Outputs (Deliverables):
- Families:
- Numbers (and types/circumstances) of families engaged through NWD, including:
- Number initially signed-up
- Number of HNAs (or other needs assessments) conducted
- Length of engagement
- Numbers and types of referrals/support provided
- Organisations / systems:
- Number of partner engaged (to diff degrees) with NWD
- Number partner events
- New agreed models of delivery / joint working arrangements
- New data outputs and monitoring and evaluation outputs and tools
- DPIAs/ data sharing agreements to use data in new ways & no. of projects they inform
- Funding flexibilities and financial resources secured
- Number of new services developed though pathfinder (including those tested and dropped)
Short-term outcomes / aims
- Families:
- Easier access to the right support
- Immediate / basic needs met (e.g. food, fuel, urgent housing repairs, etc.)
- Underlying issues identified
- Organisations / systems:
- More partners engaged
- Improved trust between partners
- Partners fully engaged in co-creating NWD model
- Developed effective methods to engage citizens in system design
Medium-term outcomes / aims
- Families:
- Increased engagement with services
- Underlying needs/issues addressed (multiple, but including: increased income from benefits; addressing employability barriers; mental health stability; building confidence/hope)
- Organisations / systems:
- More effective joint working in evidence
- Shared culture/values
- NWD model implemented
- Gaps in services filled
- Data being used effectively (barriers to sharing overcome)
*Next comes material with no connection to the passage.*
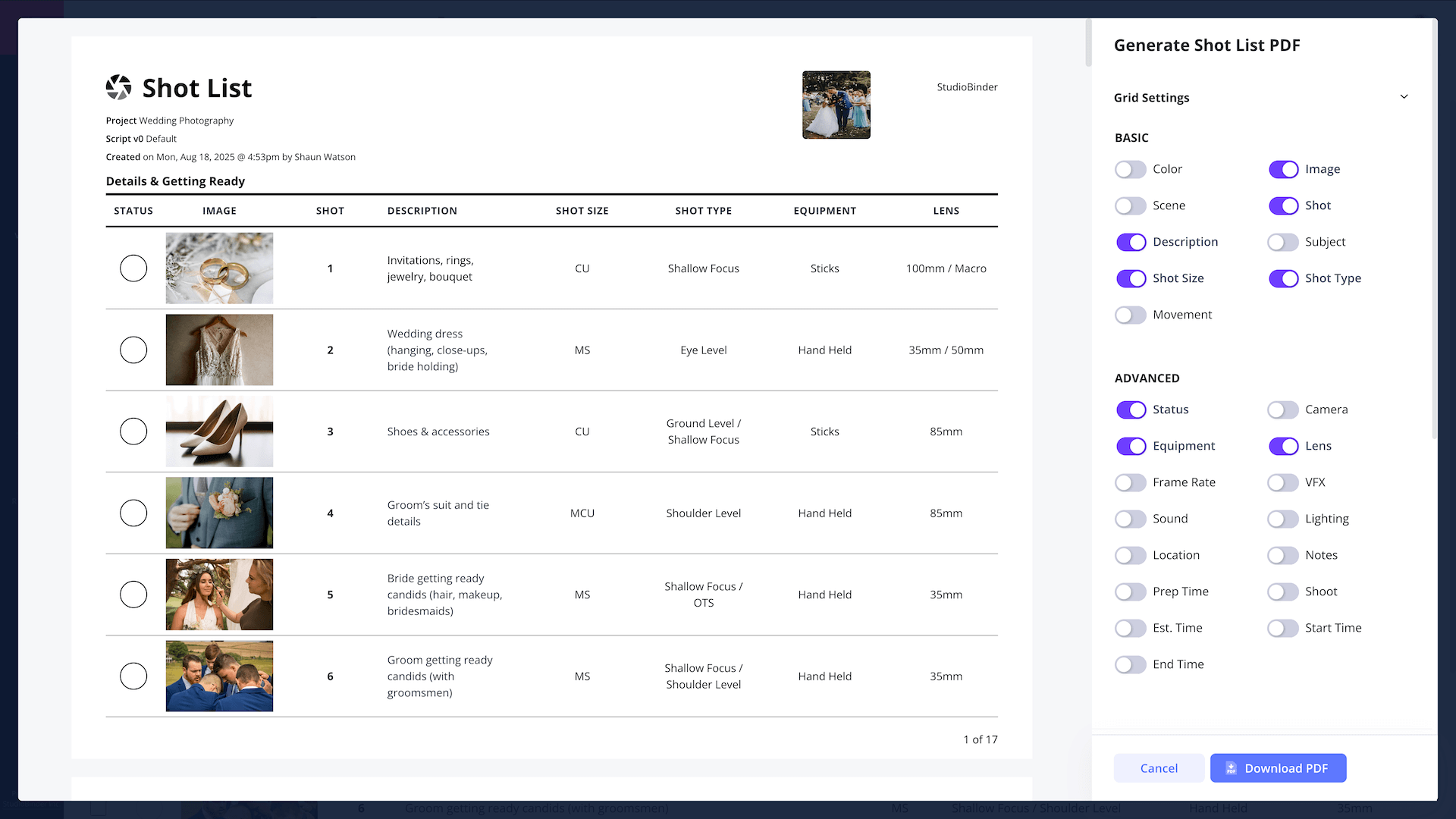The height and width of the screenshot is (819, 1456).
Task: Click the camera shutter logo beside Shot List
Action: tap(118, 88)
- Citizens routinely engaged with service development
Long-term outcomes / aims
- Families:
- Empowered to make change for themselves
- Move into employment / improve employment
- Financially, socially and emotionally secure
- Resilient and less reliant on services
- Organisations / systems:
- Fully integrated, person-centred, NWD approach to supporting people in poverty embedded and sustainable across all partners, supported by shared outcome and performance frameworks.
- Cross-cutting (short-long term) aim: Learning re. the system, what works/doesn’t work, and barriers, applying this to evolving system re-design, and sharing it more widely (partners/Scottish Government/other local authorities)
All ultimately leading to a reduction in child poverty.